● Reading text:
★ ★ ★ ★ ★ ★ ★
Archive/File: holocaust/reviews bard.001     
Last-Modified: 1994/09/27

From: (Adam L. Schwartz)
Newsgroups: talk.politics.mideast,soc.culture.jewish
Subject: Book Review: The Abandonment of Americans in Hitler's Camps
Date: 25 Sep 1994 03:01:30 GMT
Organization: University of California, Berkeley
Message-ID: <362p6a$>

Exerpts from:

		    Mitchell Bard (Westview Press)

		     Book Review, by John Rothman

Bard's work discusses the tragedy of U.S. citizens who perished in the
death camps of Nazi Europe.  Who were these people?

Their ranks included those trapped in Europe as the Second World War
broke out, as well as soldiers in the Army who became prisoners of
war, and American Jewish soldiers identified by the letter "H", for
Hebrew, on their military dog tags.

Most shocking of all, however, was that these American citizens were
abandoned by their government.

According to Bard, it was common knowledge that more than 30,000 were
there during the war.  It also was known that American Jews in Hungary
were being mistreated, and there were U.S. Jews at Bergen-Belsen as
well as in the Warsaw Ghetto.

One American Jewish citizen, Bard writes, was even paraded through
Frankfurt with a sign reading: "I am a member of the race which
started the war."
★ ★ ★ ★ ★ ★ ★
● Data excerpts:
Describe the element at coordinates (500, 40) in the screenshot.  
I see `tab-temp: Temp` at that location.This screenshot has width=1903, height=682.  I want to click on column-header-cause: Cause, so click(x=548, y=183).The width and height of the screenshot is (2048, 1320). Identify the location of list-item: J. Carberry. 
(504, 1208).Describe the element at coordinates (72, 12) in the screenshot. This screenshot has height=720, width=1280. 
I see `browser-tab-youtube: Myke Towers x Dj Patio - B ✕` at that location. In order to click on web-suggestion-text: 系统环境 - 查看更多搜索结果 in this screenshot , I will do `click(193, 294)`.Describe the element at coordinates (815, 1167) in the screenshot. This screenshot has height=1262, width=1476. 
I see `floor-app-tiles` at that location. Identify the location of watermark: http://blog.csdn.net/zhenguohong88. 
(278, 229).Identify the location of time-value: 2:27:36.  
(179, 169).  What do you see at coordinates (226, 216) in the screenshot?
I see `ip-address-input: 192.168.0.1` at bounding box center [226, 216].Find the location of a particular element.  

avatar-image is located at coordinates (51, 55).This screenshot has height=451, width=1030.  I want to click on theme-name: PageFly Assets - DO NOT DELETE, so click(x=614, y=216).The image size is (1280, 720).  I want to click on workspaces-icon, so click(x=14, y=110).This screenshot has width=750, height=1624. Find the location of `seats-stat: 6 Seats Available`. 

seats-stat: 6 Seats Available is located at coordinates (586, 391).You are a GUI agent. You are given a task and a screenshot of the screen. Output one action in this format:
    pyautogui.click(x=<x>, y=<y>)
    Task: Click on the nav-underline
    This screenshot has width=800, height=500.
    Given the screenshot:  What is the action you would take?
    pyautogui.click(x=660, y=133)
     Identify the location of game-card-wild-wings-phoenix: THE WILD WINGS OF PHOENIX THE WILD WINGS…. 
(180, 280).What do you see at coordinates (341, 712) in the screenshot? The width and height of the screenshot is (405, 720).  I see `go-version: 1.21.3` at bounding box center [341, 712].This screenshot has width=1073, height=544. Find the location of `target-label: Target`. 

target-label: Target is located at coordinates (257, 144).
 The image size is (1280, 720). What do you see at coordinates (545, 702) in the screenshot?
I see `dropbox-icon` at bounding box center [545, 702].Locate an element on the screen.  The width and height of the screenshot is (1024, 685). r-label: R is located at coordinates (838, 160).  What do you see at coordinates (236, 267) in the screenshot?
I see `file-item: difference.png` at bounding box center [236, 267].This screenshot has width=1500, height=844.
★ ★ ★ ★ ★ ★ ★
Continue the book review about Americans abandoned in Nazi camps, starting after its last sentence.

● Response to the exercise:
According to his research, the U.S. government refused to check the
records of passports to find Americans trapped in Europe and was
inflexible in verifying citizenship claims.  In some instances,
U.S. authoriites expected Americans in concentration camps to have
proof of citizenship, even though officials refused to send documents
to help them establish it.

In particular, the fate of Jews who served in the U.S. military and
were captured by the Germans is told in graphic detail.  The trauma of
soldiers being exposed as Jews because of the letter "H" imprinted on
their military dog tags is presented dramatically.

      Adam Schwartz      |  The opinions expressed here are my own  |  and those of anyone who agrees with me.